What we should try and find in order to posit that two languages are closer related within a tree than some other languages in the same tree are shared innovations, whereas shared retentions - if we can tell them apart from shared innovations - are not indicative of any close relation.
Looking at languages using the earliest attested forms as well as dialectal variation and figuring out the situation in as many of them as possible and then comparing to other languages that may be related (for which the same process is carried out if the other languages form a clear group as well, and see if things in the other group may lend itself to figuring things out in the other ...), can finally give a situation where the data between the languages interlock so clearly and support reasonable solutions in the other that we must assume there is some historical connection.

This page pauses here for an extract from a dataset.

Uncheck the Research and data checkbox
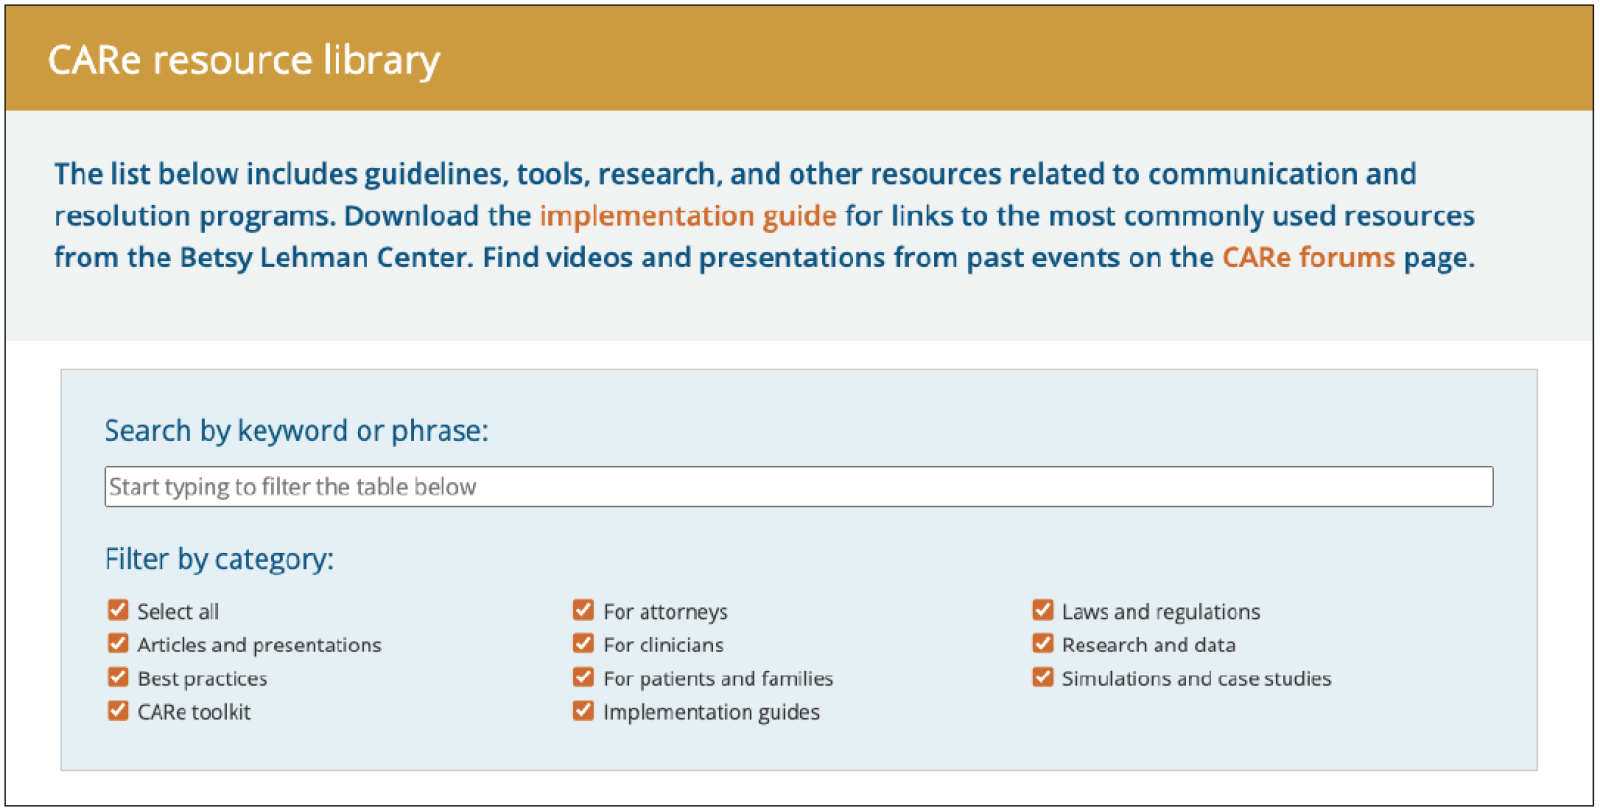 [x=1043, y=643]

Nowadays, it seems the first step to determining how a family of languages is internally related uses lexical statistics. If a subset among the languages share some innovations, and other than that also share a significant portion of similar words, they are assigned to a common branch. This is done recursively. An example of such a thing would be if one number has changed - if the majority of languages in the family have something like
one two three four five six seven
ara mas des nok kido wokan sisen < Language 1ora maþ des nox kiro wogau sideu < Language 2ala wa des nuk kidu wukam sitim < Language 3
and two have
ale me te nu kilu irme toru < Language N-1ala ma di no tsilo irmi doro, < Language N
the new "irme/irmi" and "toru/doro" should suggest these two languages may form a node. Other such evidence increases the likelihood they indeed are closer affiliated to each other than to the others.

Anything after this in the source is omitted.